Why Jeremy Corbyn is like Billy Liar



These days this blog does not aspire to offer a hot take on each days events. In fact, I have rather tired of blogs that do.

One reason for this is that your takes will probably be wrong. I know that doesn't stop newspaper columnists, who rely on the fact that no one remembers what they said the week before, but I am a veteran of the days when bloggers thought they were doing something different and more honest.

A good example of getting wrong is a post I wrote in April 2016 where, in response to some long-forgotten speech or statement, I welcomed Jeremy Corbyn's conversion to the European cause.

Of course, as this week's events have made clear, he hadn't converted to it at all.
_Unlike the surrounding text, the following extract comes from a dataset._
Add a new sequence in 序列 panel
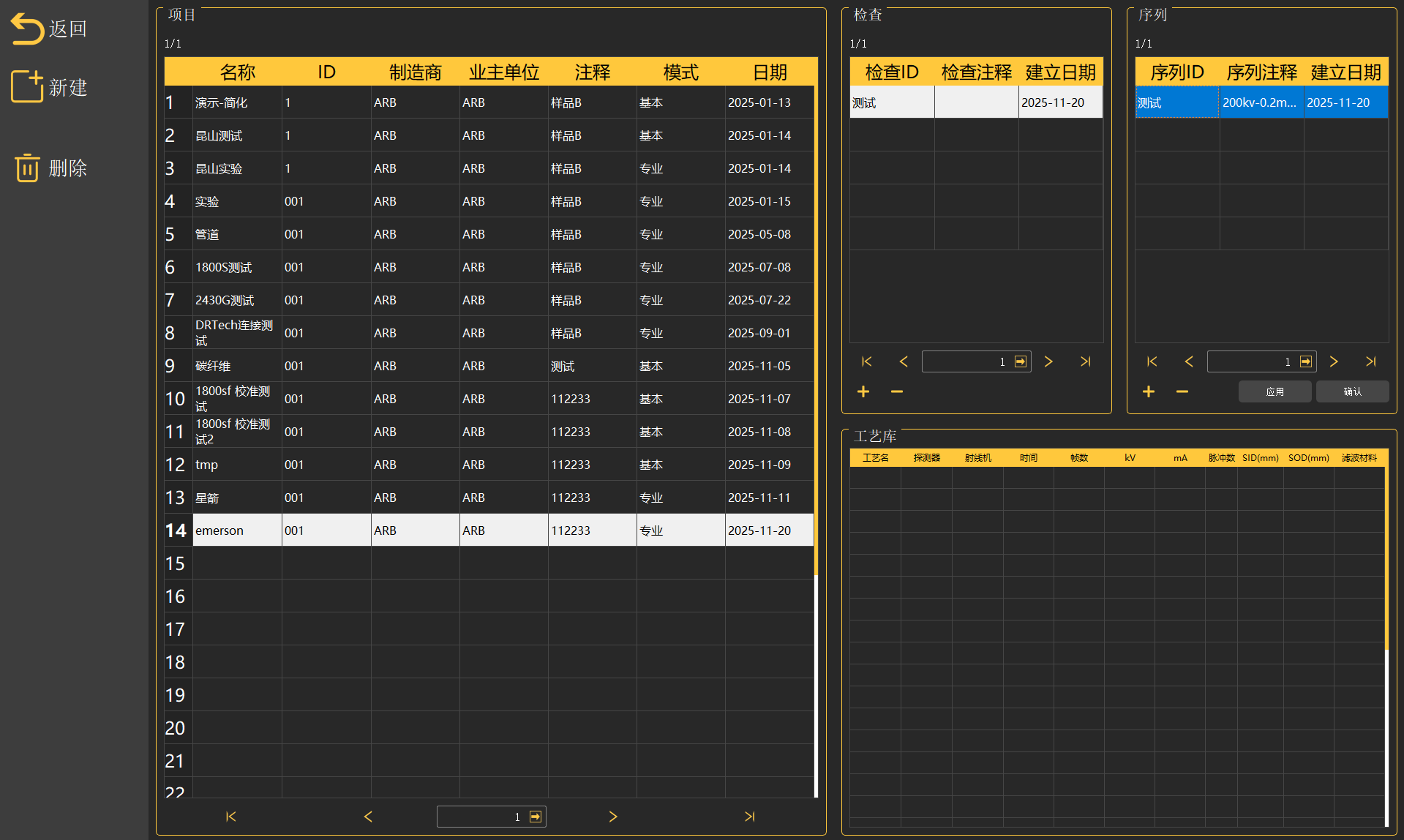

Still the first part of that post stands up well, so I am reproducing it here:
"I knew him when we were 18 or 19, and his views have not changed. We are talking about the thick end of 50 years ago." 
So said one of Jeremy Corbyn's old friends when interviewed by the Shropshire Star last year. 
That planting a red flag on top of the Wrekin is the most endearing thing I have read about Corbyn, but his friend's comment did play into the fear that his politics do not represent an engagement with the world around him. So it was good to hear him today accepting political reality and arguing Britain should remain in the European Union. 
As Martin Kettle says: 
The Labour leader finally caught up with the pro-EU shift that his party made under Neil Kinnock in the 1980s. 
That pro-EU shift did arise partly out of despair at Margaret Thatcher's repeated victories, but it also recognised that the world was changing. Westminster was not the only seat of power, and battles that could not be won there might be won somewhere else. 
Throughout this period, Jeremy Corbyn clung to his anti-EU beliefs. He was a supporter of the Labout left's 'alternative economic strategy' and its emphasis on import controls. 
There is a danger in getting less radical as you grow older - "I used to be a bit of a firebrand when I was your age, but you can't change human nature" - but there is a greater danger in living inside your head and not engaging with contemporary problems. 
Somewhere in the background of every young radical is the ghost of Billy Liar and his imaginary kingdom of Ambrosia.
You can see what I mean in the film clip above.